We (as in the company I work for) have a product which we've named Bounce. Bounce is, as one might guess from the name, a product which reboots servers. It's a solution-in-a-box type thing, that comes in a 1u chassis for server racks.

This product is actual in production at a number of sites, including ours. Additionally, our site is the most complex of the various configurations out there, just because we have a couple of different production networks, our corporate networks, and a "development" network where those servers that use developers torture reside.

Regardless, there was a bug in Bounce, where it would randomly report a failure in one of the servers. Well, this little bug had been bothering the Network guys for a bit, and they finally brought it to my attention as well as the boss' attention--which resulted in some time scheduled to work on the issues, as well as add a few additional enhancements that had been hanging out on the drawing board for a while.

So, I started work, and tested the bounce group that the issue usually popped up in, and found, absolutely nothing.  Everything worked perfectly.

So, I chalked it up to gremlins, and implemented the system additions.

Well, I was doing some final system tests, when, lo and behold, the issue cropped up. I opened up the event log, and saw it somewhat flooded with the same message over, and over again, the only difference between those messages were the fact that it was being generated for every server configured in the system.

That error message read: row could not be found or updated.

Talk about useful.

So, I went to Google, and found some discussions that blamed one of two things:
  1. Concurrency issues generated by the "no count" flag being set on the SQL Server's default connection options
  2. A difference between the DBML definition of the table, and the actual underlying table
So, I checked both issues. I mean it's only a matter of moments to open up SQL Management Studio and ensure that no count wasn't checked, and only a bit harder to just flat out delete all the tables and views on the DBML and re-drag them into the designer.  Sadly, neither solution worked.

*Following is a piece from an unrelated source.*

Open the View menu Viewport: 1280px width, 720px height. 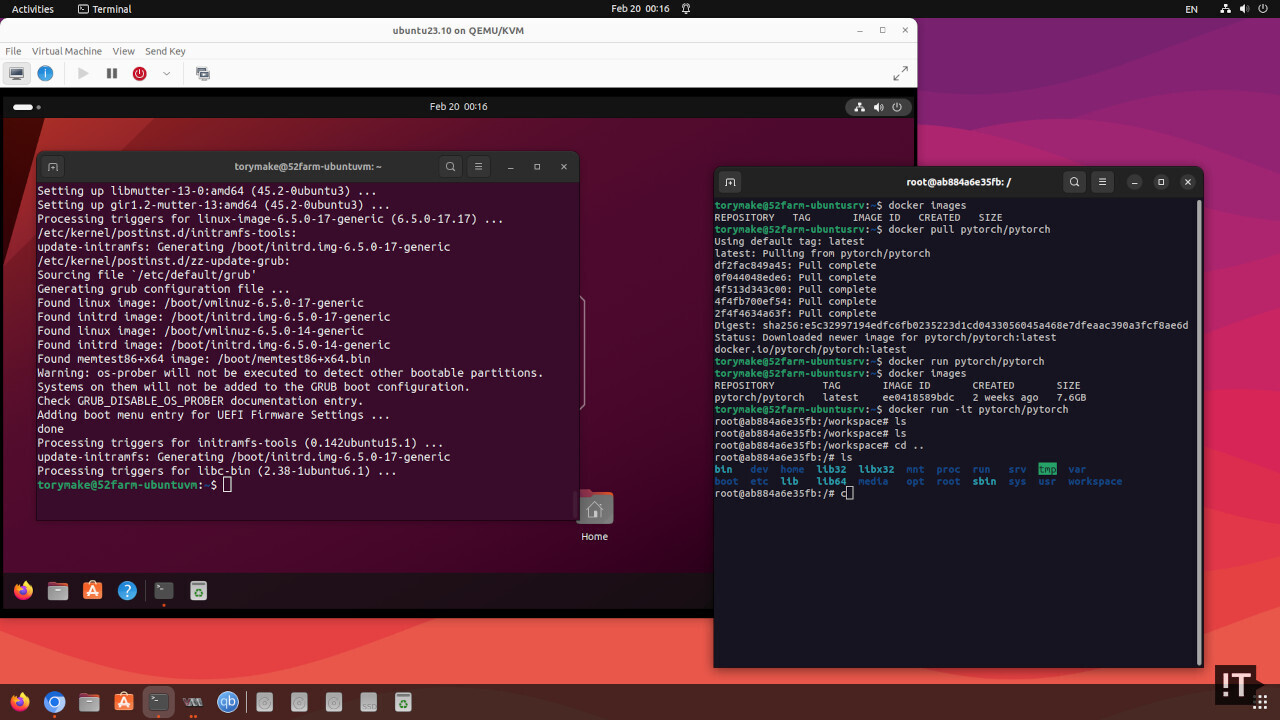[123, 51]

Since I was certain that the DBML looked just like the underlying tables (having just dragged them over) I looked more closely into the concurrency issues that folks are reporting.

And I realized that this isn't a SQL concurrency issue, basically, it's not a race condition where two requests are both trying to modify the table at the same time.  This is one of those other definitions for the word concurrency, specifically things being in accordance or agreement.

The below is basically what was happening:
Get List of Devices in BOUNCE QUEUE For Each Device in List
get ComputerDetails as LINQ object
Perform Bounce
Perform System Checks Function on ComputerObject
Update properties of ComputerDetails
Submit Changes on the DBML
Next
What is important is the bolded line there.  That Perform System Checks Function was updating the COMPUTER DETAILS table via an EXECUTECOMMAND call on the DBML object. 

Basically, it was modifying the underlying data table, without updating the CompterDetails LINQ object.

This was fine until I actually updated the ComputerDetails LINQ object and then submitted it back to the database.  When I did that, the system performed a concurrency check (in the "in agreement" definition) against the actual row using those properties that were not being updated.  Since they had been modified elsewhere, outside of the normal LINQ-to-SQL paradigm, LINQ was unable to find the row--or at least upon finding it decided that "no, this wasn't really the row I was looking for."

This means, that it happily spat out a "Row not found" error.

I immediately thought up two possible solutions for what was happening, the first was to re-work the code to use the LINQ object in all those places where in-line SQL was being used.  The second was to re-work the one place I was submitting the LINQ object to use in-line SQL.   Being a lazy programmer, I happily took the latter option.

Lo an behold, my event logs are clean, the error has stopped presenting itself and all is happy and right with the world.  At least until the next bug.